Home Kebencanaan Riset UGM Ungkap Penyebab Jakarta dan Semarang Sering Banjir

Riset UGM Ungkap Penyebab Jakarta dan Semarang Sering Banjir

Yogyakarta, Gatra.com - Dosen Teknik Geodesi Fakultas Teknik Universitas Gajah Mada (UGM), Heri Susanto, menyebut kota-kota besar Indonesia di pesisir akan lebih sering mengalami kebanjiran saat intensitas hujan tinggi.

Di Jakarta dan Semarang, banjir lebih sering terjadi karena permukaan tanahnya lebih rendah dari permukaan laut.

"Hasil penelitian kita, di Semarang dan Jakarta kondisinya sama.  Penurunan tanah dipercepat oleh pemanfaatan air tanah yang berlebihan dan melebih kapasitas imbuhannya,” kata Heri kepada wartawan, Jumat (6/1).

Kondisi yang sama juga ditemui di berbagai kota besar di Indonesia yang berada di pesisir seperti Samarinda, Makassar, Kupang, dan Ambon.

Umumnya daerah pesisir ini tanahnya terbentuk dari tanah aluvial dari hasil endapan sungai sehingga lebih mudah mengalami pemadatan dan akhirnya terjadi penurunan tanah.

Khusus di Semarang, Heri menyatakan banjir tahunan terjadi karena berkurangnya imbuhan di cekungan air tanah (CAT).

"Di daerah tangkapan air Kota Semarang dulunya terdapat banyak kebun, tanah tegalan, dan ruang terbuka. Namun kemudian berubah menjadi kompleks perumahan, kawasan industri, dan pembangunan infrastruktur lainnya. Hal ini menyebabkan Semarang kehilangan CAT," katanya.

Dengan kenaikan permukaan air laut global mencapai 3-5 milimeter per tahun, Kota Semarang akan mengalami penurunan tanah 9 centimeter dalam setahun.

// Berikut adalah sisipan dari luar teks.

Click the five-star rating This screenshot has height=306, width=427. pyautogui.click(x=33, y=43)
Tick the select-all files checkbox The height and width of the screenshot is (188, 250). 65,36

“Ada penurunan tanah 30 kali lebih besar dibanding kenaikan air laut global,” katanya.

Menurutnya, faktor lokal penurunan tanah ini berdampak pada kenaikan relatif permukaan laut di Semarang dan Jakarta.

Bahkan percepatan penurunan tanah ini menyebabkan dua kota itu sering dilanda banjir saat curah hujan tinggi. Hal ini karena posisi daratan di pesisir lebih rendah dari air permukaan laut. “Itu juga yang terjadi di Jakarta,” jelasnya.

Baik di Semarang maupun di Jakarta, kata Heri, posisi daratan pesisir yang lebih rendah dari air permukaan laut harus ditangani secara komprehensif. Daerah permukiman dan industri yang ada saat ini di kawasan pesisir dapat dilindungi dengan tanggul laut.

Selanjutnya juga dapat disiapkan banyak pompa untuk mengalirkan air dari drainase ke sungai besar menuju laut.

“Harus ada pompa yang disiapkan walaupun membutuhkan biaya operasional yang besar,” jelasnya.

Untuk mengantisipasi terjadinya dampak yang lebih besar di kemudian hari, ia mengusulkan agar pemerintah membuat kebijakan yang komprehensif.

 

“Yang pertama adalah mengatur pengambilan air tanah dan menjaga imbuhannya melalui perubahan pembatasan penggunaan lahan di daerah tangkapan airnya. Selanjutnya adalah menanggulangi dampaknya, misalnya pembangunan tanggul pantai untuk melindungi infrastruktur dan warga,” pungkasnya.